Stored records:
+===+

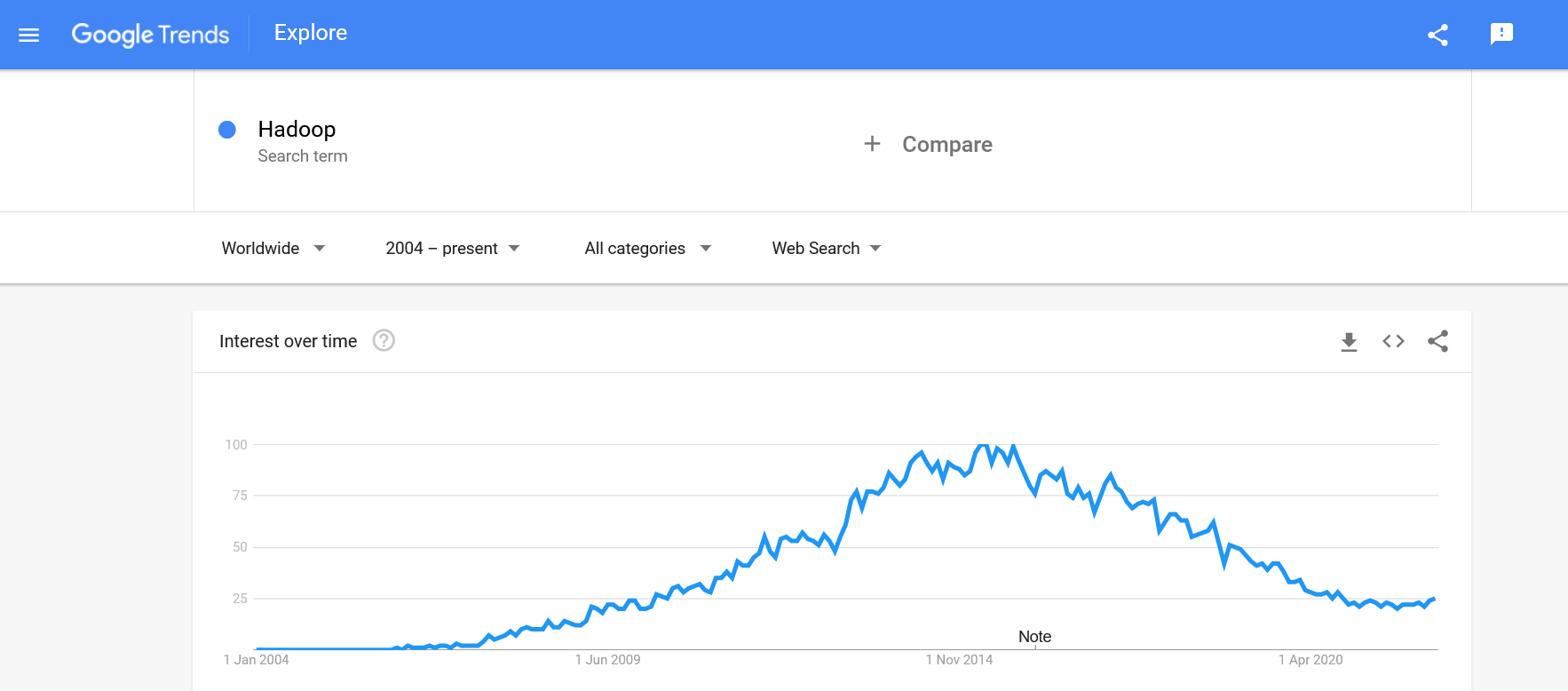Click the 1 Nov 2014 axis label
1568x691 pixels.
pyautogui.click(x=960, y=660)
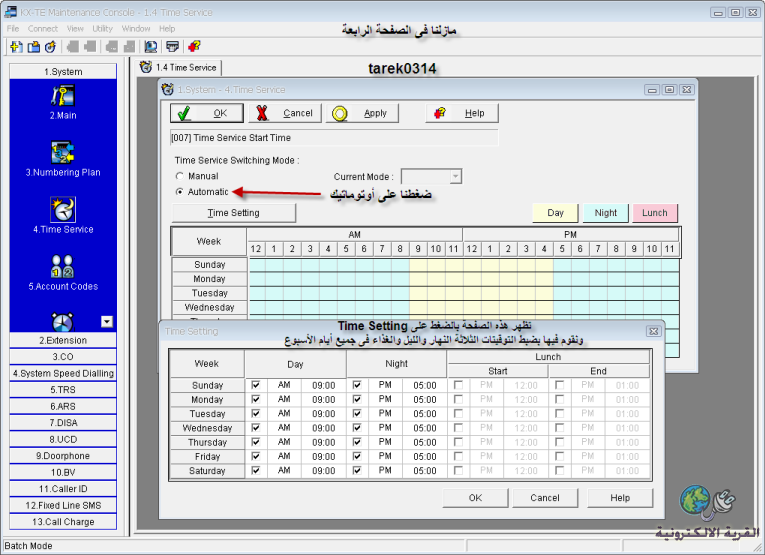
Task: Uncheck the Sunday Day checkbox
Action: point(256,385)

+===+

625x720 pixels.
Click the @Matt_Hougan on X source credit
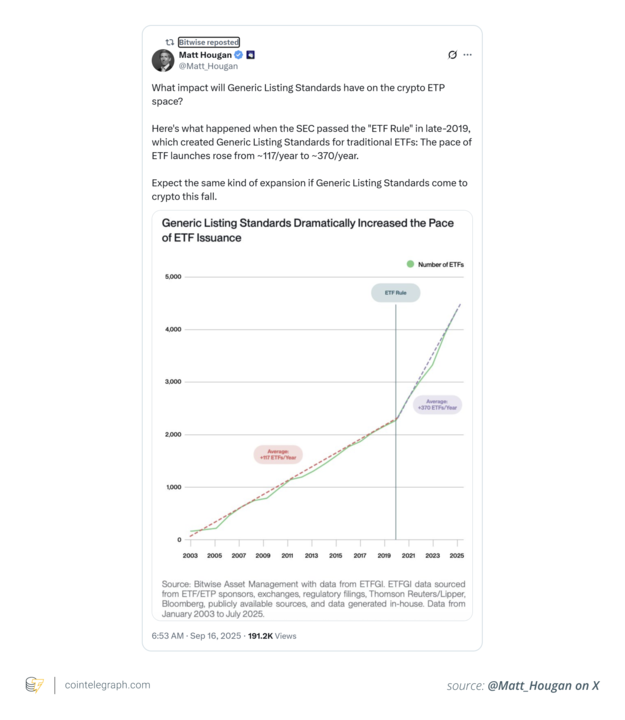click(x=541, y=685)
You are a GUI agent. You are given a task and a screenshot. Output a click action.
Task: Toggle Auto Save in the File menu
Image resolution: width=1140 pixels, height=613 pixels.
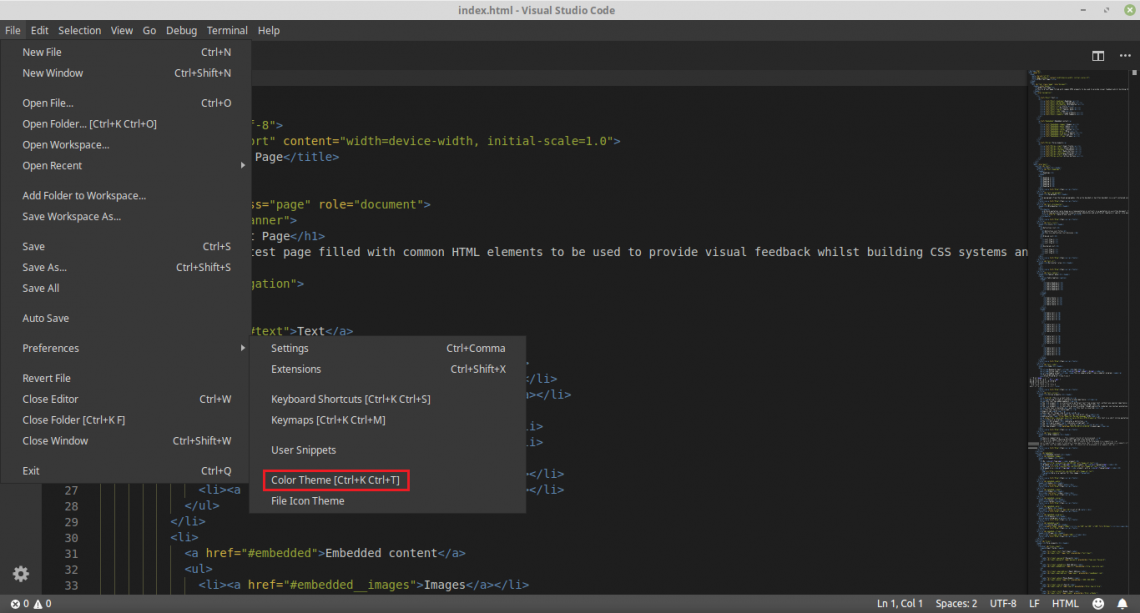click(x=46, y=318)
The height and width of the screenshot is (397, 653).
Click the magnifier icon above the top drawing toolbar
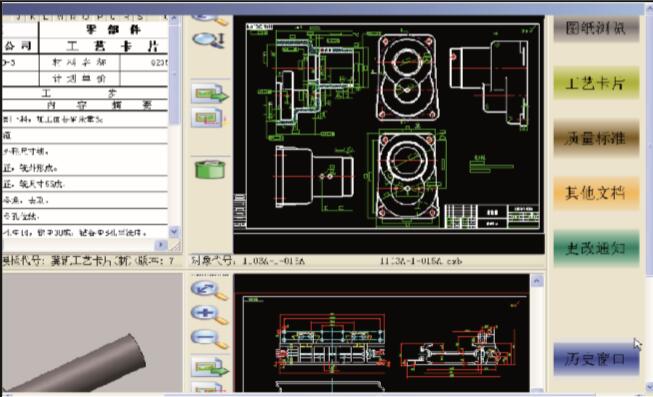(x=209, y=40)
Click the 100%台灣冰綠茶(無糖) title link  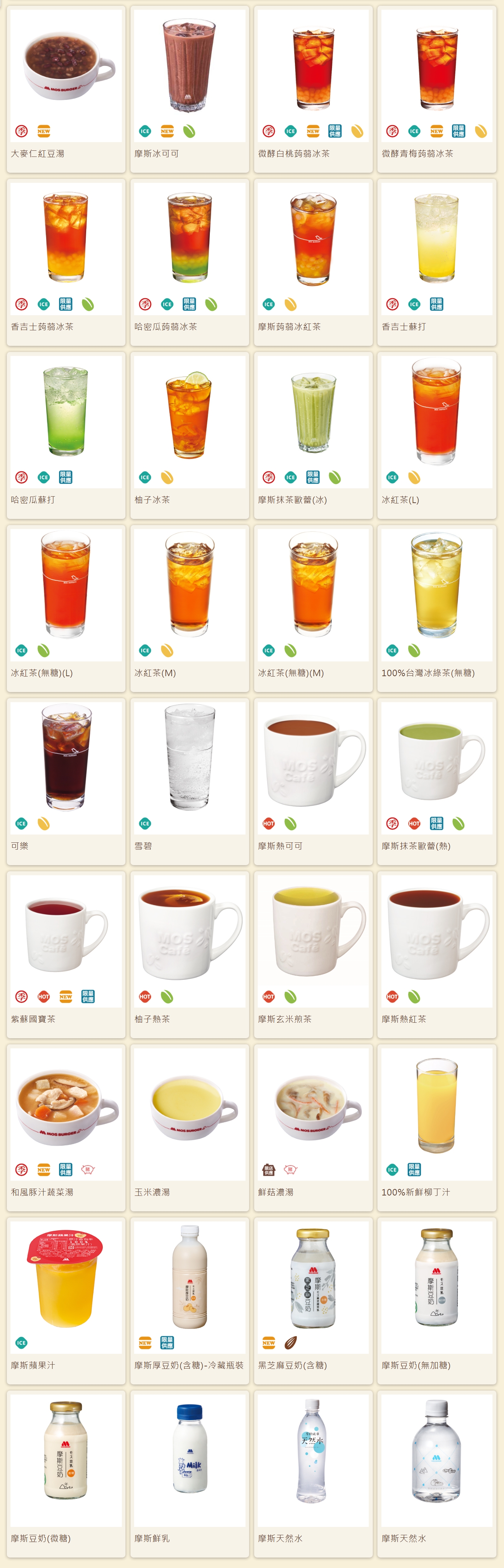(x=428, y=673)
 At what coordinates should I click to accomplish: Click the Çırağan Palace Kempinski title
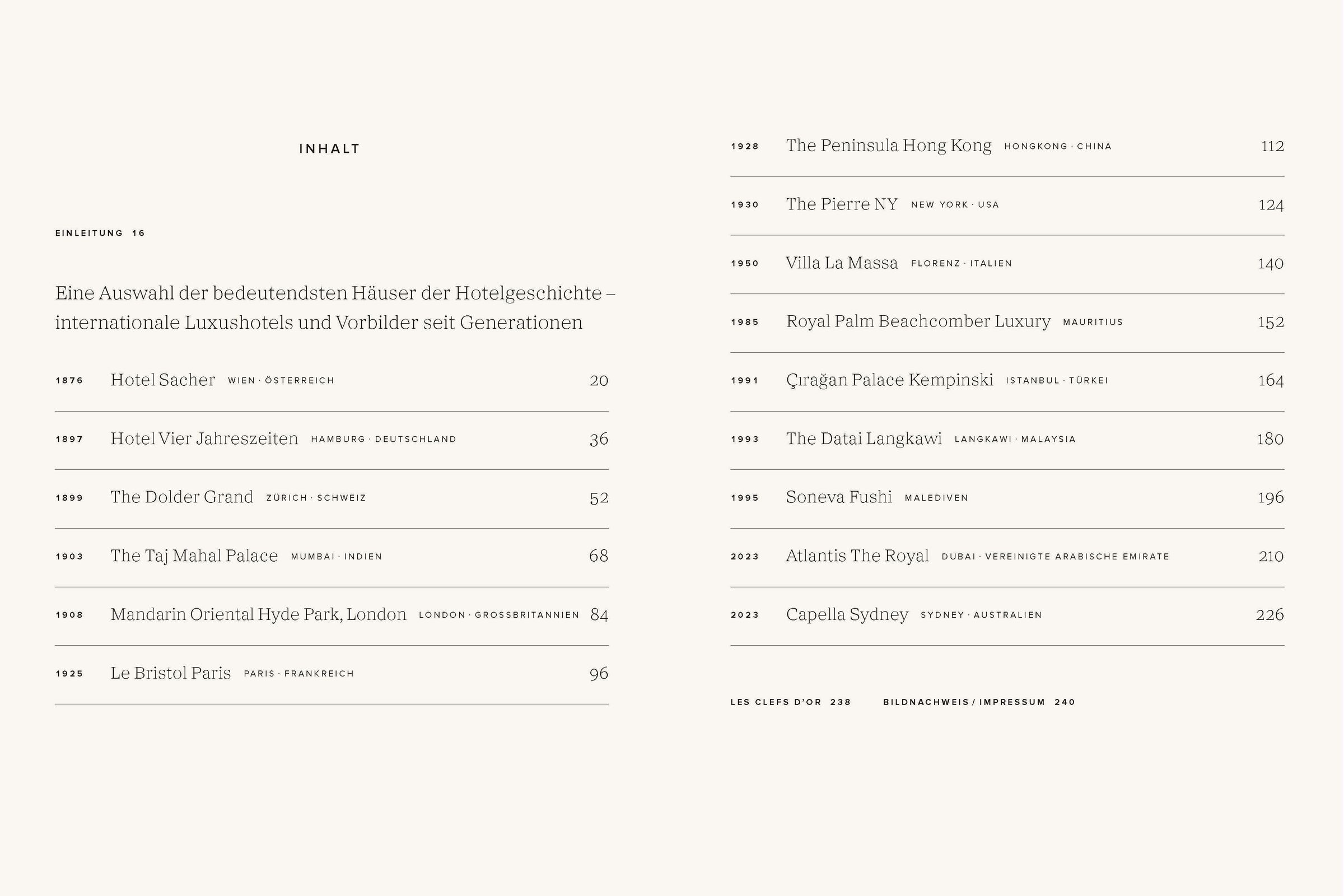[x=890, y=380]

+===+

> [PROBLEM TO SOLVE]:
Pull every line with "screenshot" from the records.

> [SOLUTION]:
You are a GUI agent. You are given a task and a screenshot. Output a click action.
The height and width of the screenshot is (397, 653).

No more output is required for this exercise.